There’s nothing like the feeling of a hot drink on a cold winter’s day or relaxing on the couch with a good book or your favourite TV show. While these relaxing activities are wonderful, they don’t tend to stick around for moments of day-to-day stress. That’s why the box breathing technique is one of our favourite strategies for stress management on-the-go.

The Mayo Clinic prescribes deep breathing as an effective stress management technique – and for good reason.
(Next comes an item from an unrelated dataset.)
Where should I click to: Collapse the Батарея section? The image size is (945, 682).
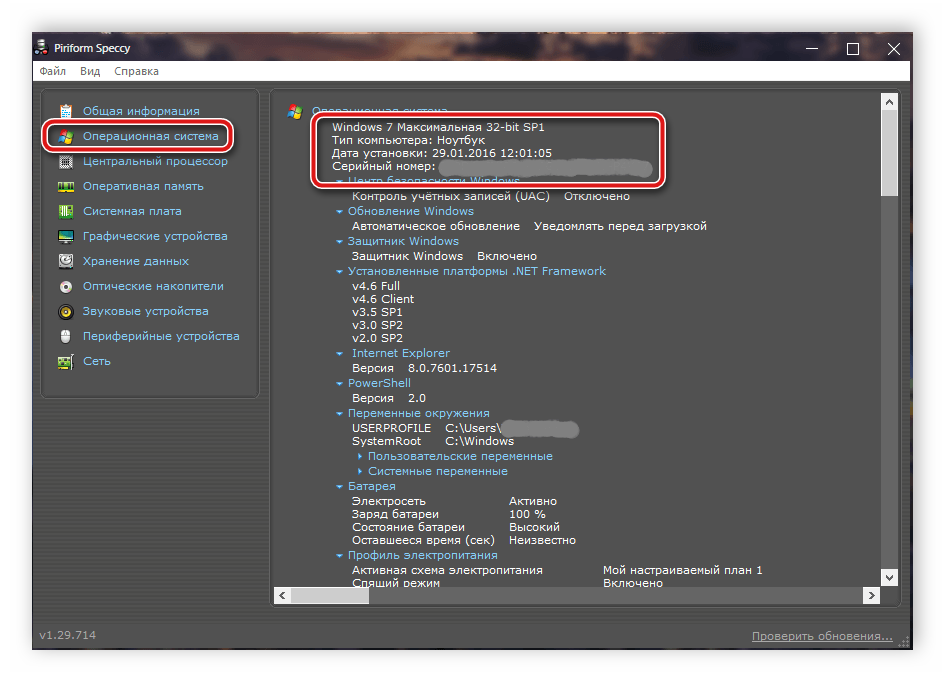(x=340, y=486)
Studies have shown that deep breathing helps to regulate the autonomic nervous system which helps to bring the body out of a fight-or-flight response, reducing cortisol levels and returning the body its preferred “rest-and-digest” state [1].

After taking part in deep breathing exercises, participants in a study conducted in part by Harvard Medical School showed decreased cortisol levels and improved concentration [2].
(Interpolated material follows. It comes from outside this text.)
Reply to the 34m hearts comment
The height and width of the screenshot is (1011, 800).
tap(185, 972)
Although the fight-or-flight response can be helpful in the short-term, long-term stress can increase the risk of a number of health conditions [3] including:

  • High blood pressure
  • Headaches
  • Heart attacks
  • Stroke

Stress management doesn’t just help us feel better in the moment; it’s proven to improve long-term health as well.

Why we love box breathing as a stress management technique:

While there are many tried-and-true techniques to reduce stress, box breathing can provide a relaxing effect in under 60 seconds, which is why we can’t wait to share this helpful technique that you can take with you wherever you go.

From professional athletes and U.S. Navy SEALs, police officers and nurses, people who work in high-stress environments have turned to box breathing for decades to manage stress on the job [3].

How to use the “box breathing” technique:

  1. Inhale deeply for four seconds
  2. Hold your breath for four seconds
  3. Exhale for four seconds
  4. Hold your breath for four seconds
  5. Repeat three times (or until you return to a state of calm)

Ultimately, deep breathing is useful in stress reduction no matter the technique. What we love about box breathing is that it is a fast, easy-to-access technique for everyone from nurses to Navy SEALs.